The fall campaign has officially begun, ringing in the first round of face-offs in a series of high profile 2014 contests.
Referendum on Obama
The Republicans are in lockstep, making the election a referendum on President Obama. Former Massachusetts Sen. Scott Brown says his opponent, Sen. Jeanne Shaheen (D-NH) voted with the president 99% of the time. Sen. Kay Hagan (D-NC) votes with Obama 95% according to her challenger State Rep. Thom Tillis.
“We must stop the Obama agenda...He’s your buddy,” Sen. Pat Roberts (R-KS) told his challenger, Greg Orman.

Republicans want to paint the face of Barack Obama on the back of every Democrat running for office this year, even Democrats not seeking to come to Washington, D.C. Kansas Democrat Paul Davis, challenging Republican Gov. Sam Brownback, openly distanced himself from the Democratic brand, saying he would model himself after Republican Governors Chris Christie, Jan Brewer and John Kasich.
“They have put the people of their state before politics and that's exactly what I'm going to do,” Davis said.
Brownback hammered Davis as a liberal who supported President Obama. Davis said he could understand why Brownback was so obsessed with Washington since he had 16 years of experience there.

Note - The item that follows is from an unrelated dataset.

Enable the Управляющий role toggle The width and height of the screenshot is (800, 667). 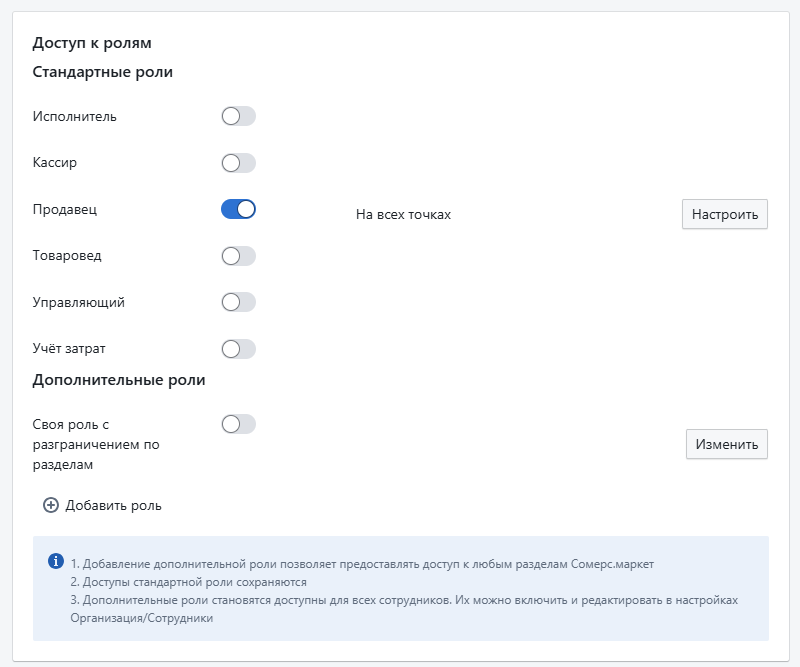click(238, 302)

“There’s only one of us who still has an open presidential campaign account,” Davis said. “While you seem so interested in who I supported in the last presidential election, the last person you supported for president [Rick Perry] is under indictment.”
ISIS
Democrats in red or purple states want to see the president take decisive action against ISIS, but won’t go as far to say they would support sending in ground troops. Sen. Mark Udall in Colorado, Sen. Kay Hagan in North Carolina and Independent candidate Greg Orman in Kansas all say they would support military airstrikes. Their Republican opponents were non-committal as to whether they would support any plan from the president, but chastised him for having a strategy in the first place.
Sen. Pat Roberts said the president needs to tell the American people he has a strategy and come to Congress to seek authorization.

“I don’t know if I’m going to support that or not depending on what his strategy is,” Roberts said.
But some red state Democrats are starting to echo Hillary Clinton’s criticism of the Obama administration.
“The president should have weaponized the moderate Syrian rebels earlier,” Sen. Hagan said. “Without doing that, that has allowed ISIS to grow.”
“The vacuum that we left has allowed them to form,” said Greg Orman, referring to ISIS.
Gender Wars
Republicans in purple and red states kept a united front on the issue of women’s health, pushing back against the perception that the GOP is out of touch when it comes to women's issues. Rep. Cory Gardner in Colorado and Tillis in North Carolina threw their support behind over-the-counter birth control.
"I actually agree with the American Medical Association that we should make contraception more widely available. I think over-the-counter oral contraception should be available without prescription," Tillis said
“I believe the pill ought to be available over the counter, round the clock without a prescription, cheaper and easier for you,” Gardner says in a television ad.
In Gardner’s latest ad, he says he wants to make contraception for women available over the counter without a prescription. The same idea was expressed by Ed Gillespie in his debate with Mark Warner in Virginia, as well as Mike McFadden during his run against Al Franken in Minnesota.
Immigration
They might be on two separate coasts, but Gov. Jerry Brown’s (D-CA) challenger Neel Kashkari and Scott Brown both agreed on sending unaccompanied children back but with “compassion.”
“My heart goes out to the kids coming here from distressed countries,” Kashkari said. "But the solution is not an open border. We need to send them back to their home countries.”
"We need to have compassion for the children who come here, but we need to send them home," Brown said. One of his GOP opponents, former Senator Bob Smith who is positioning himself to the right of Brown took a harsher approach calling undocumented immigrants “aliens.”
“Round them up and send them home,” said Smith.